After I recieved some quick lessons in duck killing 101 by some duck shooting pro's at our club last year, I realized that my Winchester pump turkey gun might not be the best choice for our mallard hole. I started reading and researching and had finally decided that the Extrema II was what I wanted. There was a good thread started last year about this same subject and there were several comments made about "The benelli click" and this was not by just one person but a few seemed to have experienced the same problem. I went back and forth between the SBE II and the Extrema II and after reading about the "click" that pretty much made up my mind for me. NOW PLEASE, before you benelli shooters start bashing me keep in mind I did not have the opportunity to shoot either of these guns so my only options were to go on what I read. It is obvious that the SBE II's are great guns, but, I did go with the Extrema (w/Koff) and have been extremely happy with it. That K/off system is awsome, a little pricey but if you plan to keep the gun for a while its well worth it especially in the dove field, and it has no problems with the dirt cheap dove loads. I got my limit on turkeys with it this year and have put quite a few doves in the freezer with it. The fella that runs our club doesn't want anyone duck hunting untill deer season is over ( It sucks, but I understand, it is a deer club) so I haven't had a chance to put it in the mallard hole yet, but, it wont be long By the way, I did get mine from Shuler's (Commerce) and got a good price.
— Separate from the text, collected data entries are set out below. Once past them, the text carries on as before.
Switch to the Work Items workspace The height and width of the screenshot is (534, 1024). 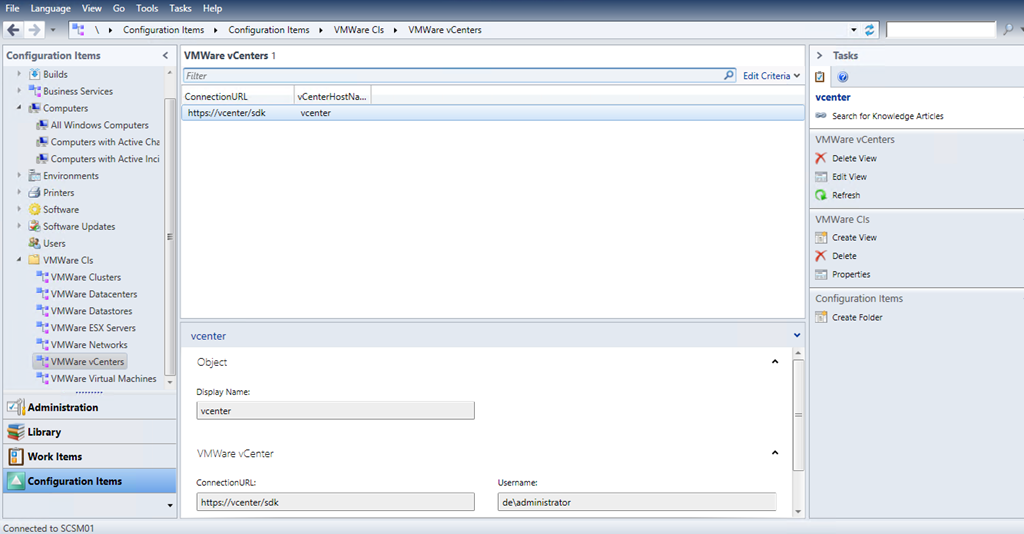click(55, 457)
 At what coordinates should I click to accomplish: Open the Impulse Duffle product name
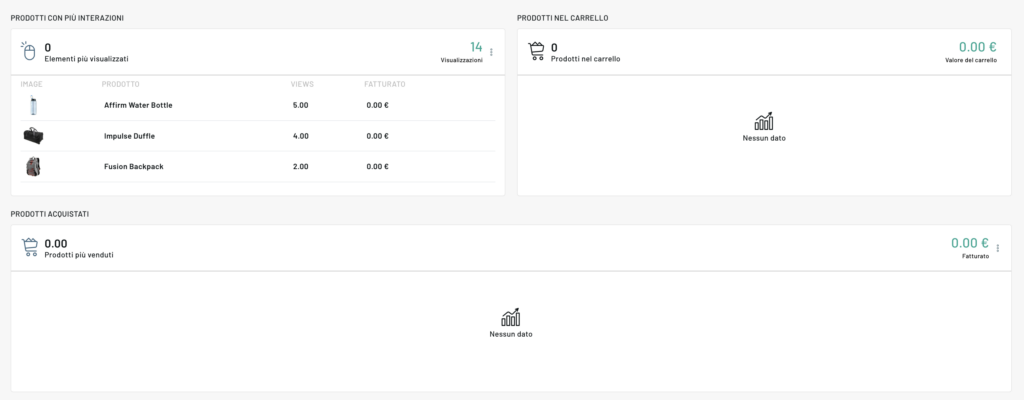[129, 136]
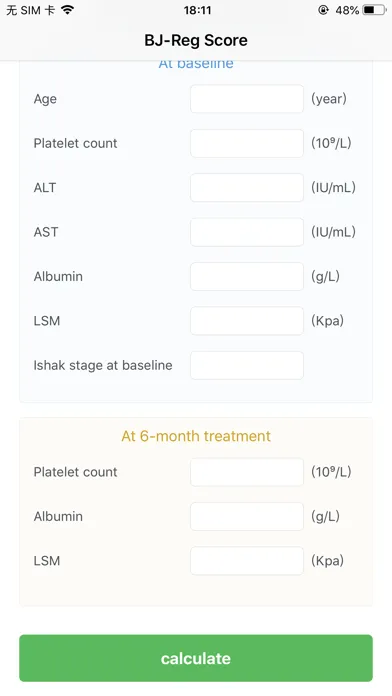392x696 pixels.
Task: Select the baseline Platelet count field
Action: pyautogui.click(x=247, y=143)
If you go there try to find Todd.


----------



## head buster (Dec 16, 2008)

MY wife gave me an early Christmas present the other day and it was a SBEII. I have the M1 and both shoot really good. The benelli seems to feel better to me. I agree with all the others. Shoulder both guns and go with what feels the best. Best of luck to you.


----------



## CrackerBoyd (Dec 16, 2008)

*Beretta vs Benelli ?*

Anybody know of any places in south or central Georgia with those REALLY good prices???? If so post or PM me. Thanks, bb


----------



## Eroc33 (Dec 16, 2008)

$1399.00 on camo sbe II at baynes army store


----------



## JACKED UP (Dec 16, 2008)

I have both.  I have an extrema in a 28" barrell and a SBE II in a 24" barrell.  I mainly shoot wood duck swamps so i prefer the shorter barrell.  It is easier to swing.  IMO I like the SBE II better.  It is not as heavy/bulky as the extrema and seems to point better for me.  Go with whatever feels better to you.  Good luck....


----------



## WOODS N WATER (Dec 17, 2008)

huntermallard said:


> i have 26" extrema 2 and love it, i am a dealer and can sell you one max-4 $1500.00 out the door 770-266-0281



Isn't 1500.00 pretty much top dallor for an extrema 2 even with kick off.  Last year I bought a 26" AP camo without kick off for just a 1000.oo. Is the kick off really a 500.00 option. I'm not sure the kick off is worth it.


----------



## WOODS N WATER (Dec 17, 2008)

CrackerBoyd said:


> Anybody know of any places in south or central Georgia with those REALLY good prices???? If so post or PM me. Thanks, bb



bought my 26" extrema 2 in AP camo last season at Chuck's bait and tackle for a 1000.00. They would of added to kick off for 200.00 more.


----------



## huntermallard (Dec 17, 2008)

WOODS N WATER said:


> Isn't 1500.00 pretty much top dallor for an extrema 2 even with kick off.  Last year I bought a 26" AP camo without kick off for just a 1000.oo. Is the kick off really a 500.00 option. I'm not sure the kick off is worth it.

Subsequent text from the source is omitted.